### [PROBLEM REQUIREMENTS]
Find every line in the records below that holds the word "computer", and copy each one.

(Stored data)
*** Begin section ***

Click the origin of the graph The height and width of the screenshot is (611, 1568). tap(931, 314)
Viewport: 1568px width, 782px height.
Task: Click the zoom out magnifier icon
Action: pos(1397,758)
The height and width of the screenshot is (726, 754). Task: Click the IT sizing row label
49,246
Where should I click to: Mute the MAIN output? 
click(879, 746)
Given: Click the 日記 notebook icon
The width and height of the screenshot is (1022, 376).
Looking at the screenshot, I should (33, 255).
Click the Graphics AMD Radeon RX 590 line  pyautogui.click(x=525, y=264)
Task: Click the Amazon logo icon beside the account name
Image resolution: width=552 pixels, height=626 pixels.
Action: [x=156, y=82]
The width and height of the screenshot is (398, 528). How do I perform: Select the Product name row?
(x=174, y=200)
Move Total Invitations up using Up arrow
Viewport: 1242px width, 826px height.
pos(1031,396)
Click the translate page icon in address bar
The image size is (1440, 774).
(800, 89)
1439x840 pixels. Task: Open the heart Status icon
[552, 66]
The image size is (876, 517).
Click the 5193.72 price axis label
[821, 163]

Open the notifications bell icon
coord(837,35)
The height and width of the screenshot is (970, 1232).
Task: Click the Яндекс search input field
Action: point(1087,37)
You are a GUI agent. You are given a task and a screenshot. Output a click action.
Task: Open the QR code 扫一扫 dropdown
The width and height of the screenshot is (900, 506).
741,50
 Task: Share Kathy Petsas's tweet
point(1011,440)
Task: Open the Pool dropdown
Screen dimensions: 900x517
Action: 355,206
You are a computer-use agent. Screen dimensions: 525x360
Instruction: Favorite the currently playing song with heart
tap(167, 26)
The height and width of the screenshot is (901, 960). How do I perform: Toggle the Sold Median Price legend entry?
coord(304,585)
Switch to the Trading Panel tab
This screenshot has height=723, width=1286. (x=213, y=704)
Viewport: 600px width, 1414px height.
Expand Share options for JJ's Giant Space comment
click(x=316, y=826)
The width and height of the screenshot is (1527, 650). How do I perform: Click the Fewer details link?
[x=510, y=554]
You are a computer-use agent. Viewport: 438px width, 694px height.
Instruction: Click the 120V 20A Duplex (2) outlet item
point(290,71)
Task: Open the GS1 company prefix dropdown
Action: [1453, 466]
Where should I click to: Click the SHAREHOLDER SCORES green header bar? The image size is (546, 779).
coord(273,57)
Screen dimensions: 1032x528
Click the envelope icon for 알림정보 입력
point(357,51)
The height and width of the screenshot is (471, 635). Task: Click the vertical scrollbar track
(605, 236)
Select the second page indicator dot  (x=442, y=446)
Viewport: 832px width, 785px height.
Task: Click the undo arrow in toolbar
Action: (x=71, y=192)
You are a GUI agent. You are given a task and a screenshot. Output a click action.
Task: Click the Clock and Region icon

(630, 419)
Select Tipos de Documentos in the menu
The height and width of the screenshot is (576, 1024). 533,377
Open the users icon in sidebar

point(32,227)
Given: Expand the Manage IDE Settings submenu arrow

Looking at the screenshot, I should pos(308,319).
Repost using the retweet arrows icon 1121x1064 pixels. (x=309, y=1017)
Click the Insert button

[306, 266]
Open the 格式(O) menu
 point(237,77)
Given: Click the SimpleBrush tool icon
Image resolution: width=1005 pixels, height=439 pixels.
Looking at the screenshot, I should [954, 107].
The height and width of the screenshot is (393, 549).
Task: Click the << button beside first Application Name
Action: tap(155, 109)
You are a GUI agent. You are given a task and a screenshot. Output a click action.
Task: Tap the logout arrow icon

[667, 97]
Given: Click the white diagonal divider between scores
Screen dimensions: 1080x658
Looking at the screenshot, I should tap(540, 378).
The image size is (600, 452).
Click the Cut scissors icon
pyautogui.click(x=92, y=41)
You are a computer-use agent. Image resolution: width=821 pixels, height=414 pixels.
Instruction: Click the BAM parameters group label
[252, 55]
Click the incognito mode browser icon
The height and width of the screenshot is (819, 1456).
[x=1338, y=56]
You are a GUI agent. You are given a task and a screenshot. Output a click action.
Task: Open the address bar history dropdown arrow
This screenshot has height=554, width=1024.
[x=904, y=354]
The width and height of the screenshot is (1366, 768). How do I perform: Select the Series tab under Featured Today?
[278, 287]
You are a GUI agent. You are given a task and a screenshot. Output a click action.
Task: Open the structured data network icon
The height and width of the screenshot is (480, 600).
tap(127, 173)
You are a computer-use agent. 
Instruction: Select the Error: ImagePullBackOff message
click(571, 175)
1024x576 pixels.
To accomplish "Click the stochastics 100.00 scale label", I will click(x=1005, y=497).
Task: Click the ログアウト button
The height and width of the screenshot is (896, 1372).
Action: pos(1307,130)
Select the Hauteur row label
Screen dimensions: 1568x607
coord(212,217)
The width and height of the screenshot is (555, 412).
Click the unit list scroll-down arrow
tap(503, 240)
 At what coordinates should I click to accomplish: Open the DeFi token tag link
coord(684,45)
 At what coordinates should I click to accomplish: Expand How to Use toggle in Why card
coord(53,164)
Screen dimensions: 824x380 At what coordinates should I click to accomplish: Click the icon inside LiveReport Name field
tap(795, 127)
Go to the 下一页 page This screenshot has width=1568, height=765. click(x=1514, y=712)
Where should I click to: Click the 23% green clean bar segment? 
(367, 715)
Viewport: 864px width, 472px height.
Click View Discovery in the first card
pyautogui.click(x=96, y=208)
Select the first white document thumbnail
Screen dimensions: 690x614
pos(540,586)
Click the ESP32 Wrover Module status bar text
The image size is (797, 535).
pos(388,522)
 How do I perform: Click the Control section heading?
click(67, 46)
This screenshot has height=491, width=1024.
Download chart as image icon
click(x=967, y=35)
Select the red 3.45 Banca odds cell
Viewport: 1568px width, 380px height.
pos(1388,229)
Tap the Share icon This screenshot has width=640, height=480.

*** End section ***

### [SOLUTION TO THIS EXERCISE]
You are a computer-use agent. Screen dimensions: 525x360
You are a computer-use agent. Viewport: 438px width, 694px height.
You are a computer-use agent. Image resolution: width=821 pixels, height=414 pixels.
You are a computer-use agent. 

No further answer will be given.